Out of power, are the Akalis playing proxy politics through SGPC?
After a period of relative silence, the Shiromani Gurudwara Prabandhak Committee (SGPC) is once again making headlines.
Most are viewing this development as the Shiromani Akali Dal’s (SAD) attempt at playing proxy politics. The party was recently routed in the state assembly polls and to make itself politically relevant before the 2019 Lok Sabha polls, it is likely to raise Sikh issue to galvanise the electorate.
Raising old ghosts
For one, the SGPC has reportedly decided to set up a gallery dedicated to the 'martyrs' of Operation Bluestar who were killed in the Army attack on the Golden Temple complex in June 1984.
The gallery will be set up in the basement of Sant Jarnail Singh Bhindranwale Memorial near Akal Takht that was built in 2012. The memorial was erected in the memory of militants and other innocents killed. The chief of Damdami Taksal Baba Harnam Singh, the same seminary which Bhindranwale belonged to, moved the proposal.
The decision to open the gallery was one among many decisions taken during an executive meeting on 15 June.

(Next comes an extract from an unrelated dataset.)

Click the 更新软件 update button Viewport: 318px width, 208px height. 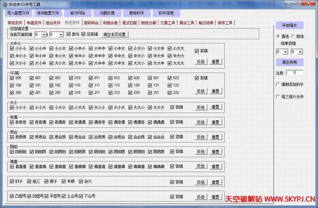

Another resolution that was reached was that the SGPC chief would continue to participate in Akali Dal political programmes based on the logic that this is part of tradition.
The question of such participation arose after Badungar took part an SAD protest outside the deputy commissioner's office in Patiala on 12 June as a part of the dharnas organised by the Akalis.
The protest was against the government's failure to fulfill promises made in the Congress manifesto and the recent controversy over cabinet minister Rana Gurjit Singh's alleged involvement in the sand mining scam.
Making his participation a political issue, Punjab Congress president Sunil Jakhar said that the SGPC is trying to take over the control of SAD by seizing advantage of its leadership bankruptcy.
Lashing out Badungar, Jakhar said it was evident that having realised the failure of the Badals to provide leadership to SAD, the SGPC president has decided to throw his hat into the political arena and take over the leadership of the Akali Dal.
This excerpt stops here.